RECORDS SUPPLIED below:

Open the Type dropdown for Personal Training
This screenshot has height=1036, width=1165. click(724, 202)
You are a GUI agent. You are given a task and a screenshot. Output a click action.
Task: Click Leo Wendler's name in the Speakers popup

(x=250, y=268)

End of RECORDS SUPPLIED.

Set out, exactly as written, the lines from the line with "Task: Click Leo" to the last line of the records, inclusive, and only those lines.

→ **TASK ANSWER**:
Task: Click Leo Wendler's name in the Speakers popup

(x=250, y=268)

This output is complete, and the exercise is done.